Die Grossbank rechnet nun für das erste Quartal 2024 gemessen am Vorquartal mit einer Steigerung des Nettozinseinkommens im Geschäft mit reichen Kunden rund um den Globus (Global Wealth Management) sowie im Schweizer Massen- und Firmenkundengeschäft (Personal & Corporate Banking) im niedrigen einstelligen Bereich, wie der Konzern am Dienstag mitteilte. Im Februar hatte die UBS noch einen praktisch stabilen Wert in Aussicht gestellt. Die Bank begründete die Erhöhung mit einer Reorganisation. Einer mit der Sache vertrauten Person zufolge hätten sich zudem die Zinseinnahmen besser entwickelt als erwartet. Das Nettozinseinkommen entspricht der Differenz zwischen den erhaltenen und gezahlten Zinsen.

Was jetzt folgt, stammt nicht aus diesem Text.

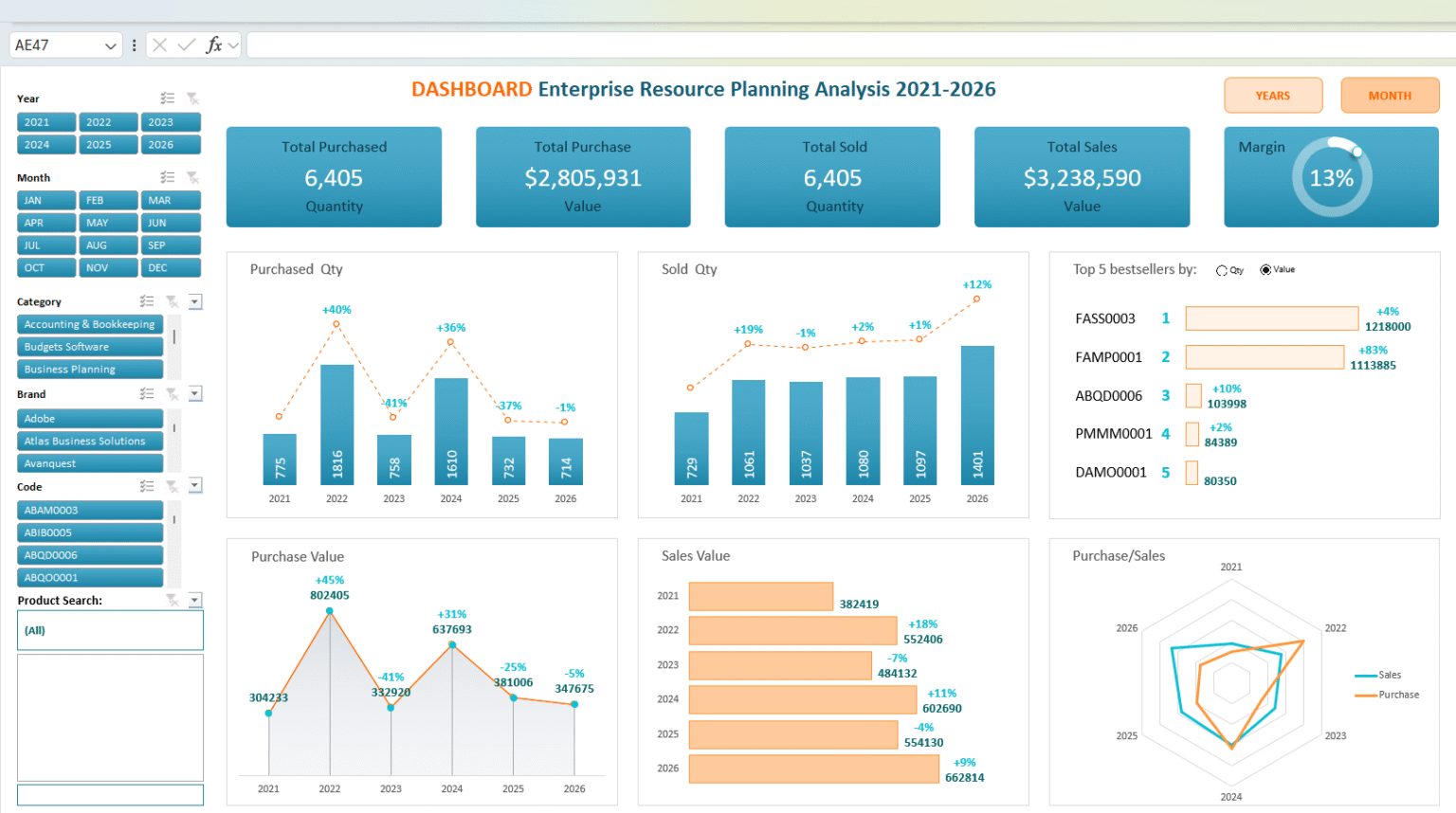
Task: Toggle multi-select on the Month slicer
Action: (x=168, y=177)
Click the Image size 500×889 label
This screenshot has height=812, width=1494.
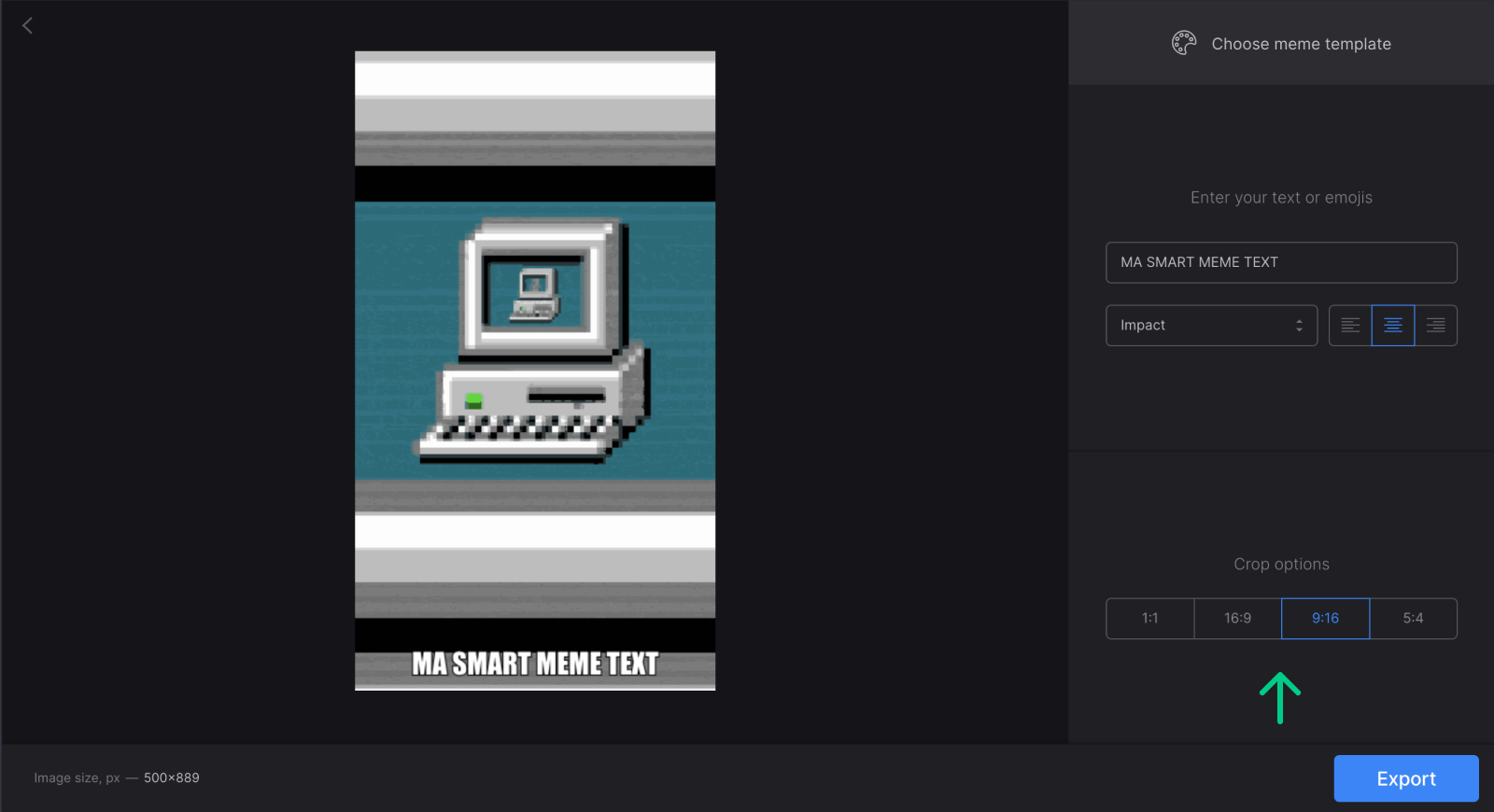[117, 777]
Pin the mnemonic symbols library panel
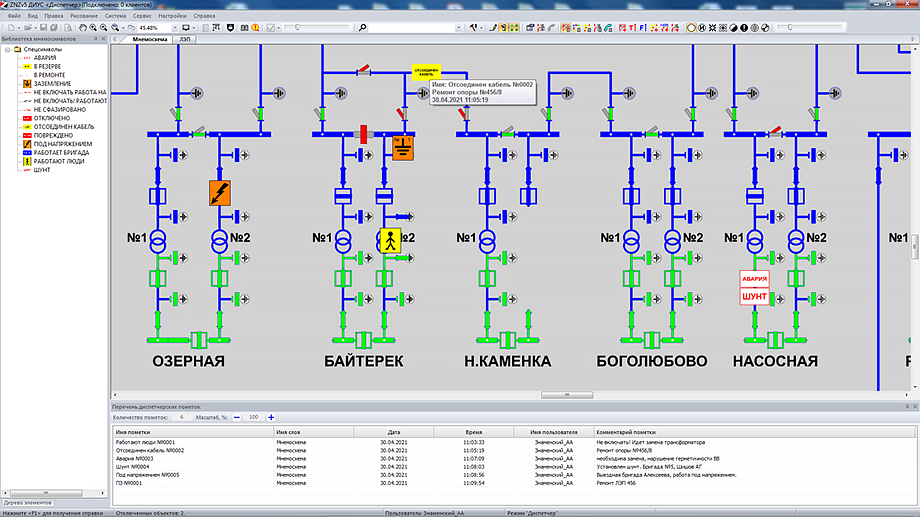 point(95,39)
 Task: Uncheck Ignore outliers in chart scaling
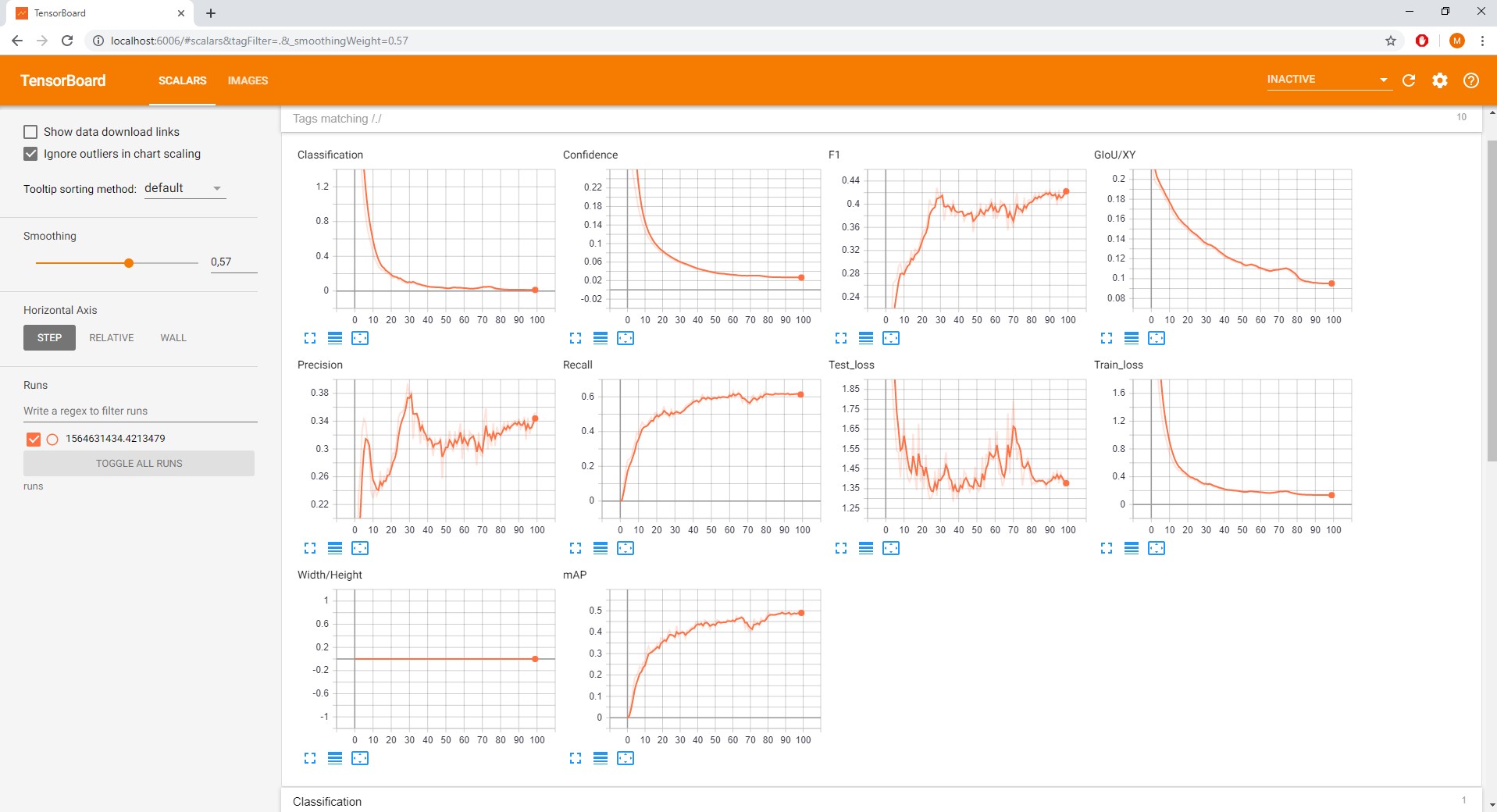coord(30,154)
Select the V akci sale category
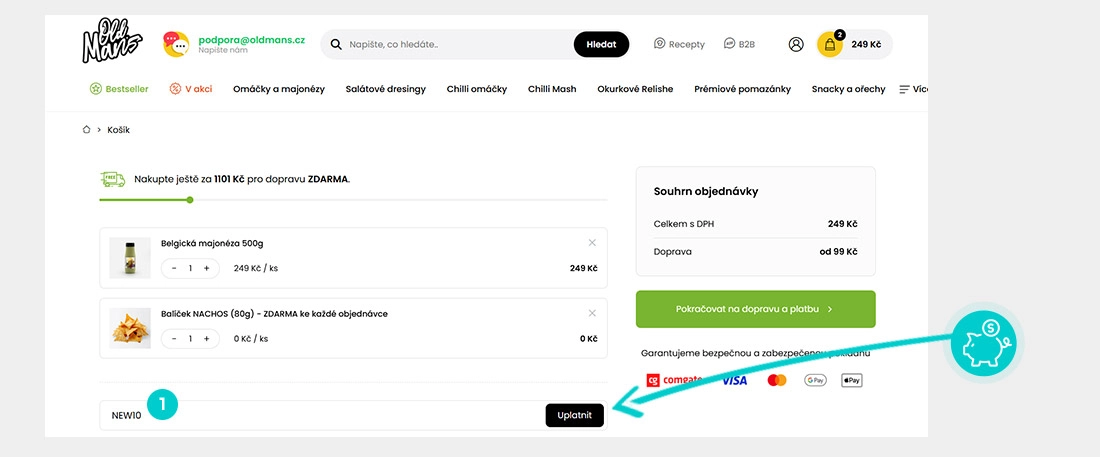1100x457 pixels. coord(191,89)
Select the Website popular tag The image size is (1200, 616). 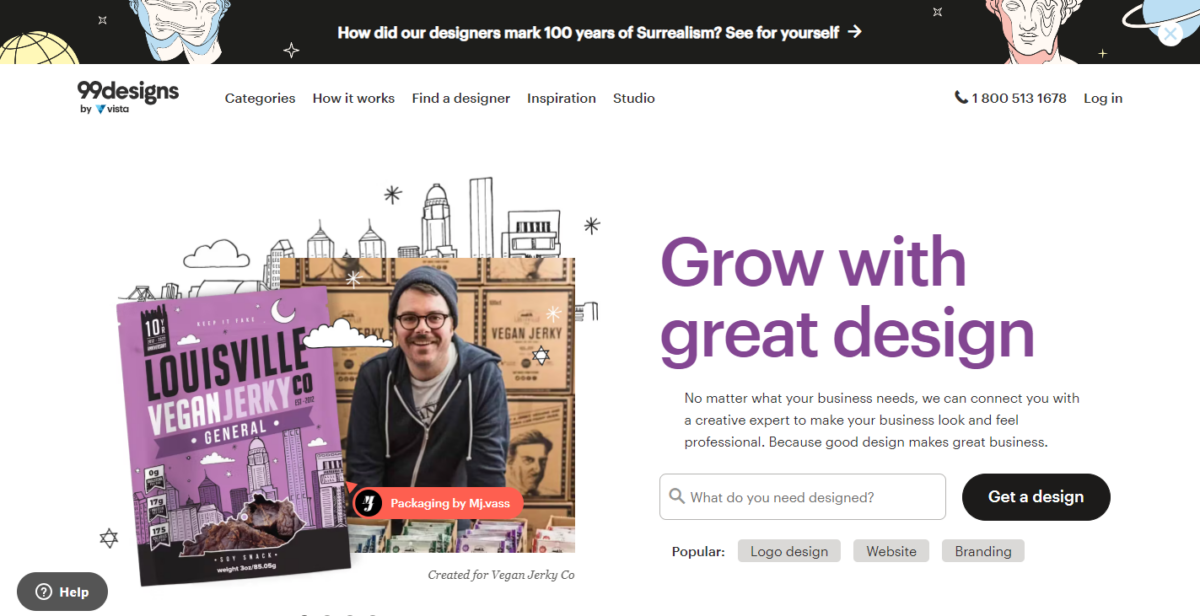pyautogui.click(x=891, y=551)
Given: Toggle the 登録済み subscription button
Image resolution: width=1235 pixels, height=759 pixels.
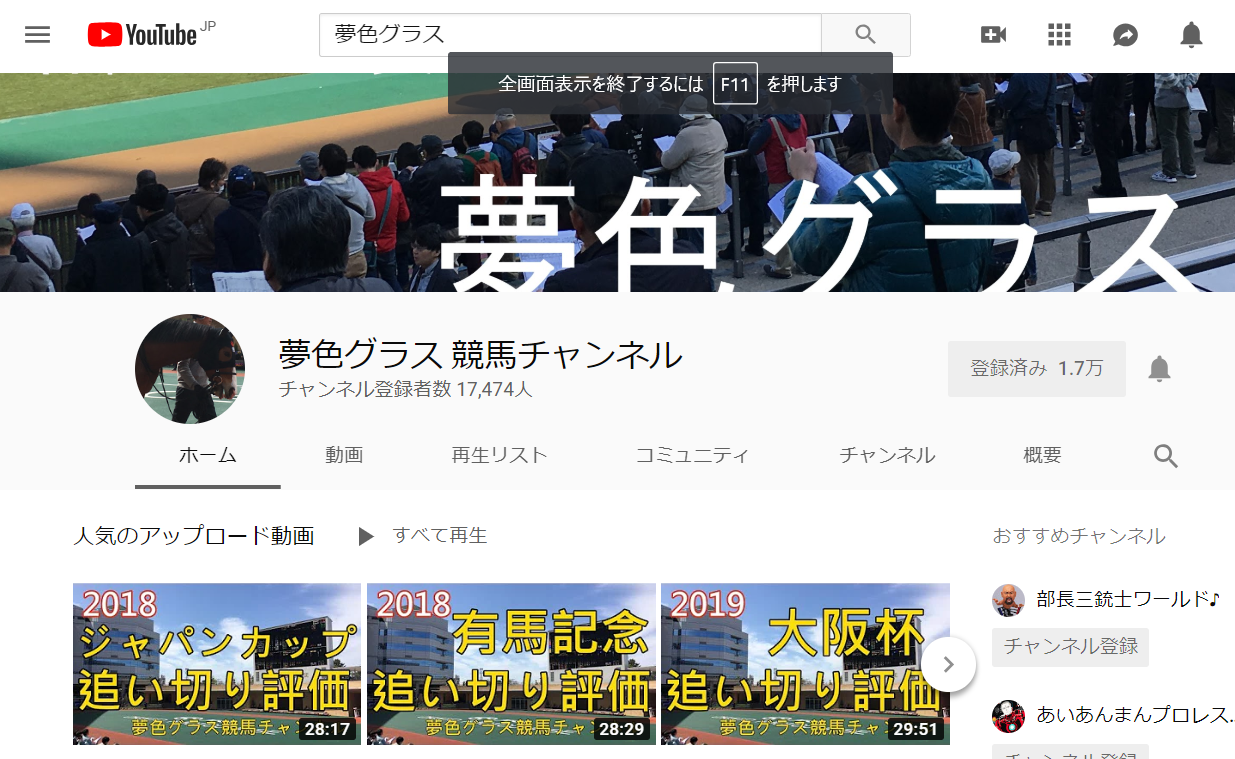Looking at the screenshot, I should pos(1036,369).
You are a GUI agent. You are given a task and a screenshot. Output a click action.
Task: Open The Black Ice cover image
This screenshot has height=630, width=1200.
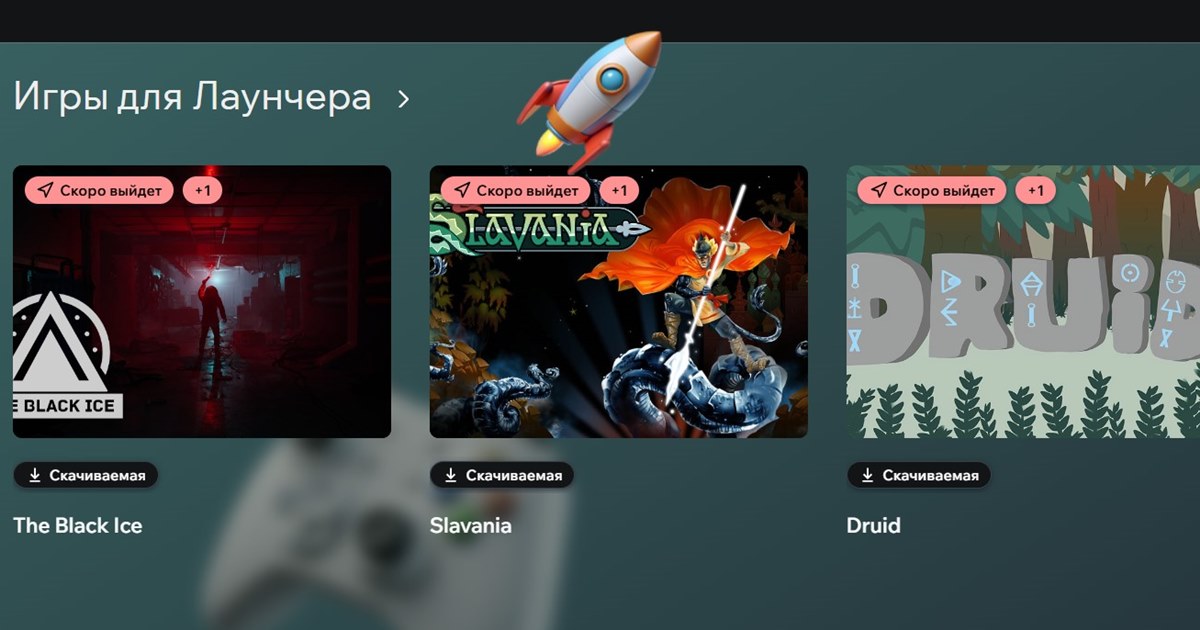tap(202, 301)
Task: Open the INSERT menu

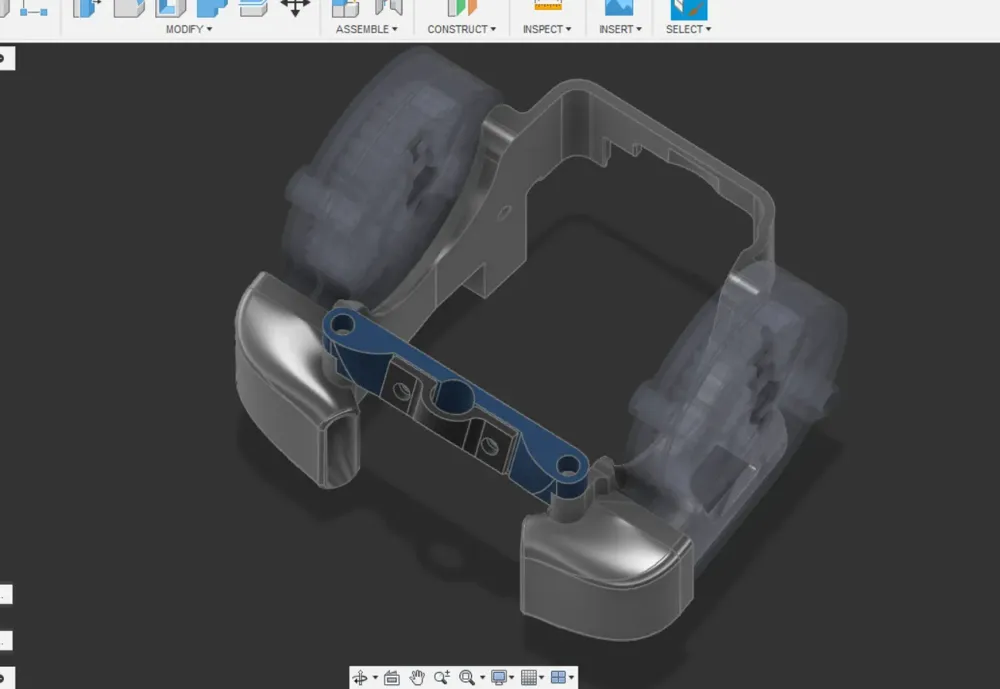Action: click(619, 29)
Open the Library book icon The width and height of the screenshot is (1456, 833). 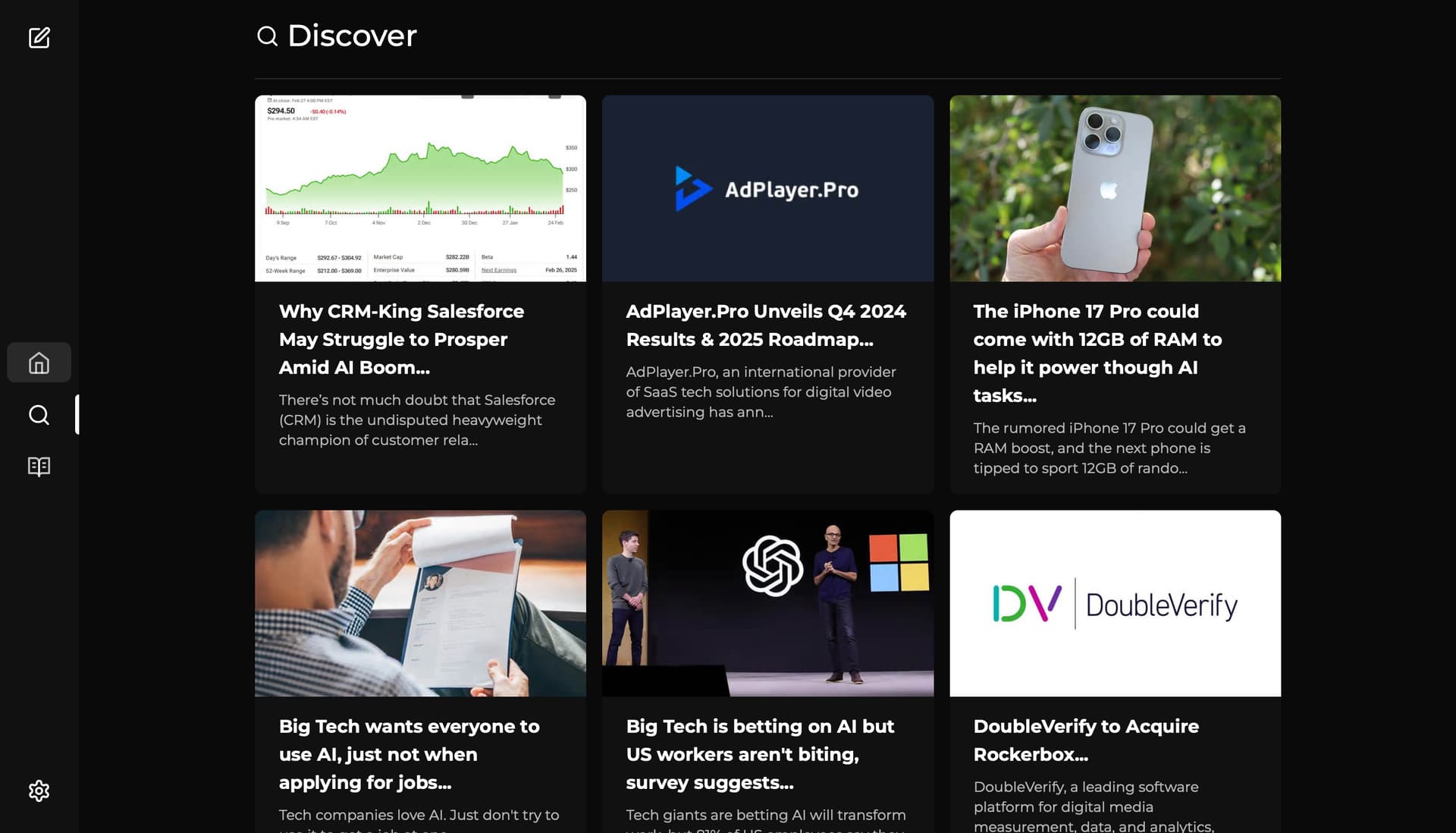(x=39, y=467)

Nach der Notübernahme der Credit Suisse im vergangenen Jahr befindet sich die UBS im Umbau. Als weiterer kleinerer Integrationsschritt wird das Geschäft mit reichen und superreichen Kunden der Credit Suisse in der Schweiz in das Global Wealth Management der UBS integriert. Zudem verlagert die UBS für die ganze Gruppe die Kredit-Refinanzierungskosten von der Konzernzentrale in die einzelnen Divisionen. Damit will das Institut sicherstellen, dass die Divisionen neben den Erträgen auch für die Kosten von Krediten verantwortlich sind. Diese Anpassung erfolgt rückwirkend, sodass die Nettozinseinnahmen der beiden betroffenen Divisionen für das vierte Quartal angesichts der höheren Kosten niedriger ausfallen. Damit sinkt auch der Vergleichswert für die Entwicklung im ersten Quartal 2024.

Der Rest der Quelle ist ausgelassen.